_EXCERPTED DATA_:
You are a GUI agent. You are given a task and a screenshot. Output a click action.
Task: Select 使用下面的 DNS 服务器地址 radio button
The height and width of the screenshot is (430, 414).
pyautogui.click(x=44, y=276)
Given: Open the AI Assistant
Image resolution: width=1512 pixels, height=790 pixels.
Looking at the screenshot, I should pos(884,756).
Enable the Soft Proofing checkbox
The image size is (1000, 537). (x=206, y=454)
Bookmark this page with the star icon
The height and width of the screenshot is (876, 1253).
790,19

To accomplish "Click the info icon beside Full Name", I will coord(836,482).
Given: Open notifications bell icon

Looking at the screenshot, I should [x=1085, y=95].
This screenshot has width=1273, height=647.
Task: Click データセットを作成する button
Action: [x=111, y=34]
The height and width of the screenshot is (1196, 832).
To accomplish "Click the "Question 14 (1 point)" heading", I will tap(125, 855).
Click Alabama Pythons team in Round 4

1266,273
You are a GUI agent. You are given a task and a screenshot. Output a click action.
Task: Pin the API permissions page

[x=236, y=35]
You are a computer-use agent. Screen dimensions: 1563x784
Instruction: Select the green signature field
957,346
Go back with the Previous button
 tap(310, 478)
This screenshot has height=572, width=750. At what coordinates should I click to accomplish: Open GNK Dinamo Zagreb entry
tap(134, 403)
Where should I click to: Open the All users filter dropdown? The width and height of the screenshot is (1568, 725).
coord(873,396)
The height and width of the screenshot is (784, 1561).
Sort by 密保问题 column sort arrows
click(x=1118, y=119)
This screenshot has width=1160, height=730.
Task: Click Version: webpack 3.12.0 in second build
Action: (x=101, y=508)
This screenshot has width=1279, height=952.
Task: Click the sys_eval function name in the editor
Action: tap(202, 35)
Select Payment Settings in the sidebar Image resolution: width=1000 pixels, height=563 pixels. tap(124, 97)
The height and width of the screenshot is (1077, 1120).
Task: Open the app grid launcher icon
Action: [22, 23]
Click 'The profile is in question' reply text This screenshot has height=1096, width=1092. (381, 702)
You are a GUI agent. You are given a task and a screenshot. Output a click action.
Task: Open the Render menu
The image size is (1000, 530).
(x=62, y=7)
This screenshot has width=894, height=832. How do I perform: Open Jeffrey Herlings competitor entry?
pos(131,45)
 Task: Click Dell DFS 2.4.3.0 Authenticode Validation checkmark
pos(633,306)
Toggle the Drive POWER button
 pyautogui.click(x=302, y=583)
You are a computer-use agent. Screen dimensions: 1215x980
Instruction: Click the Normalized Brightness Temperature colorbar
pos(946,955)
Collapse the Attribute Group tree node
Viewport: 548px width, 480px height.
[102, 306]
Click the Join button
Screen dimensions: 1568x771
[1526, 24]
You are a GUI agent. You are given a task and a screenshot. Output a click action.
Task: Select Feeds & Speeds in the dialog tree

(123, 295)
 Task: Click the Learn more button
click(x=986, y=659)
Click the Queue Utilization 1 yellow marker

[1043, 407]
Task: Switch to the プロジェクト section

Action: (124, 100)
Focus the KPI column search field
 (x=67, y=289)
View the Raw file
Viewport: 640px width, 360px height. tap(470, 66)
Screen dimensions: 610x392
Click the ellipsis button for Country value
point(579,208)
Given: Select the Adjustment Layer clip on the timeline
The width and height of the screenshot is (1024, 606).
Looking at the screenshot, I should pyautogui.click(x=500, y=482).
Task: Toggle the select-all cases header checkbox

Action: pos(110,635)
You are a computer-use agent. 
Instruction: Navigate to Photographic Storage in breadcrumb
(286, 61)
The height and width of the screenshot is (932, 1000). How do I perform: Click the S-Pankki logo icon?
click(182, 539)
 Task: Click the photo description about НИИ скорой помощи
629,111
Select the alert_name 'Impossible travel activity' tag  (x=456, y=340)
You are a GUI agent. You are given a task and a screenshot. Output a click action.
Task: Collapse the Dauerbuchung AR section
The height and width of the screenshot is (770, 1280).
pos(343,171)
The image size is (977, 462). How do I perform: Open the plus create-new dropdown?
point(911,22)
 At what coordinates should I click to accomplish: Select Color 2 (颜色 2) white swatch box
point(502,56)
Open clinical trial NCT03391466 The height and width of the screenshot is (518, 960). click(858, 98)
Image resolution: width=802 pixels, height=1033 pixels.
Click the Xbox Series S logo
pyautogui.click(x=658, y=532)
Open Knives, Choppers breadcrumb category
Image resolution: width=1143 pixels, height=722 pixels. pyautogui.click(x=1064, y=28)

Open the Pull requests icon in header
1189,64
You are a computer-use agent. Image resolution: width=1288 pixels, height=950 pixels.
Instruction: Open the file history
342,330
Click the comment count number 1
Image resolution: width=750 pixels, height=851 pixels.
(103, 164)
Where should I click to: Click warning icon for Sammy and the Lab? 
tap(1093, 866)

_STATED GOAL_: Give every line of the rows above as a Markdown table with the columns Row and Line, numbering the lines in order and leaving out blank lines.

_RESPONSE TO THE EXERCISE_:
| Row | Line |
|---|---|
| 1 | You are a GUI agent. You are given a task and a screenshot. Output a click action. |
| 2 | Task: Select 使用下面的 DNS 服务器地址 radio button |
| 3 | The height and width of the screenshot is (430, 414). |
| 4 | pyautogui.click(x=44, y=276) |
| 5 | Given: Open the AI Assistant |
| 6 | Image resolution: width=1512 pixels, height=790 pixels. |
| 7 | Looking at the screenshot, I should pos(884,756). |
| 8 | Enable the Soft Proofing checkbox |
| 9 | The image size is (1000, 537). (x=206, y=454) |
| 10 | Bookmark this page with the star icon |
| 11 | The height and width of the screenshot is (876, 1253). |
| 12 | 790,19 |
| 13 | To accomplish "Click the info icon beside Full Name", I will coord(836,482). |
| 14 | Given: Open notifications bell icon |
| 15 | Looking at the screenshot, I should [x=1085, y=95]. |
| 16 | This screenshot has width=1273, height=647. |
| 17 | Task: Click データセットを作成する button |
| 18 | Action: [x=111, y=34] |
| 19 | The height and width of the screenshot is (1196, 832). |
| 20 | To accomplish "Click the "Question 14 (1 point)" heading", I will tap(125, 855). |
| 21 | Click Alabama Pythons team in Round 4 |
| 22 | 1266,273 |
| 23 | You are a GUI agent. You are given a task and a screenshot. Output a click action. |
| 24 | Task: Pin the API permissions page |
| 25 | [x=236, y=35] |
| 26 | You are a computer-use agent. Screen dimensions: 1563x784 |
| 27 | Instruction: Select the green signature field |
| 28 | 957,346 |
| 29 | Go back with the Previous button |
| 30 |  tap(310, 478) |
| 31 | This screenshot has height=572, width=750. At what coordinates should I click to accomplish: Open GNK Dinamo Zagreb entry |
| 32 | tap(134, 403) |
| 33 | Where should I click to: Open the All users filter dropdown? The width and height of the screenshot is (1568, 725). |
| 34 | coord(873,396) |
| 35 | The height and width of the screenshot is (784, 1561). |
| 36 | Sort by 密保问题 column sort arrows |
| 37 | click(x=1118, y=119) |
| 38 | This screenshot has width=1160, height=730. |
| 39 | Task: Click Version: webpack 3.12.0 in second build |
| 40 | Action: (x=101, y=508) |
| 41 | This screenshot has width=1279, height=952. |
| 42 | Task: Click the sys_eval function name in the editor |
| 43 | Action: tap(202, 35) |
| 44 | Select Payment Settings in the sidebar Image resolution: width=1000 pixels, height=563 pixels. tap(124, 97) |
| 45 | The height and width of the screenshot is (1077, 1120). |
| 46 | Task: Open the app grid launcher icon |
| 47 | Action: [22, 23] |
| 48 | Click 'The profile is in question' reply text This screenshot has height=1096, width=1092. (381, 702) |
| 49 | You are a GUI agent. You are given a task and a screenshot. Output a click action. |
| 50 | Task: Open the Render menu |
| 51 | The image size is (1000, 530). |
| 52 | (x=62, y=7) |
| 53 | This screenshot has width=894, height=832. How do I perform: Open Jeffrey Herlings competitor entry? |
| 54 | pos(131,45) |
| 55 |  Task: Click Dell DFS 2.4.3.0 Authenticode Validation checkmark |
| 56 | pos(633,306) |
| 57 | Toggle the Drive POWER button |
| 58 |  pyautogui.click(x=302, y=583) |
| 59 | You are a computer-use agent. Screen dimensions: 1215x980 |
| 60 | Instruction: Click the Normalized Brightness Temperature colorbar |
| 61 | pos(946,955) |
| 62 | Collapse the Attribute Group tree node |
| 63 | Viewport: 548px width, 480px height. |
| 64 | [102, 306] |
| 65 | Click the Join button |
| 66 | Screen dimensions: 1568x771 |
| 67 | [1526, 24] |
| 68 | You are a GUI agent. You are given a task and a screenshot. Output a click action. |
| 69 | Task: Select Feeds & Speeds in the dialog tree |
| 70 | (123, 295) |
| 71 |  Task: Click the Learn more button |
| 72 | click(x=986, y=659) |
| 73 | Click the Queue Utilization 1 yellow marker |
| 74 | [1043, 407] |
| 75 | Task: Switch to the プロジェクト section |
| 76 | Action: (124, 100) |
| 77 | Focus the KPI column search field |
| 78 |  (x=67, y=289) |
| 79 | View the Raw file |
| 80 | Viewport: 640px width, 360px height. tap(470, 66) |
| 81 | Screen dimensions: 610x392 |
| 82 | Click the ellipsis button for Country value |
| 83 | point(579,208) |
| 84 | Given: Select the Adjustment Layer clip on the timeline |
| 85 | The width and height of the screenshot is (1024, 606). |
| 86 | Looking at the screenshot, I should pyautogui.click(x=500, y=482). |
| 87 | Task: Toggle the select-all cases header checkbox |
| 88 | Action: pos(110,635) |
| 89 | You are a computer-use agent.  |
| 90 | Instruction: Navigate to Photographic Storage in breadcrumb |
| 91 | (286, 61) |
| 92 | The height and width of the screenshot is (932, 1000). How do I perform: Click the S-Pankki logo icon? |
| 93 | click(182, 539) |
| 94 |  Task: Click the photo description about НИИ скорой помощи |
| 95 | 629,111 |
| 96 | Select the alert_name 'Impossible travel activity' tag  (x=456, y=340) |
| 97 | You are a GUI agent. You are given a task and a screenshot. Output a click action. |
| 98 | Task: Collapse the Dauerbuchung AR section |
| 99 | The height and width of the screenshot is (770, 1280). |
| 100 | pos(343,171) |
| 101 | The image size is (977, 462). How do I perform: Open the plus create-new dropdown? |
| 102 | point(911,22) |
| 103 |  At what coordinates should I click to accomplish: Select Color 2 (颜色 2) white swatch box |
| 104 | point(502,56) |
| 105 | Open clinical trial NCT03391466 The height and width of the screenshot is (518, 960). click(858, 98) |
| 106 | Image resolution: width=802 pixels, height=1033 pixels. |
| 107 | Click the Xbox Series S logo |
| 108 | pyautogui.click(x=658, y=532) |
| 109 | Open Knives, Choppers breadcrumb category |
| 110 | Image resolution: width=1143 pixels, height=722 pixels. pyautogui.click(x=1064, y=28) |
| 111 | Open the Pull requests icon in header |
| 112 | 1189,64 |
| 113 | You are a computer-use agent. Image resolution: width=1288 pixels, height=950 pixels. |
| 114 | Instruction: Open the file history |
| 115 | 342,330 |
| 116 | Click the comment count number 1 |
| 117 | Image resolution: width=750 pixels, height=851 pixels. |
| 118 | (103, 164) |
| 119 | Where should I click to: Click warning icon for Sammy and the Lab?  |
| 120 | tap(1093, 866) |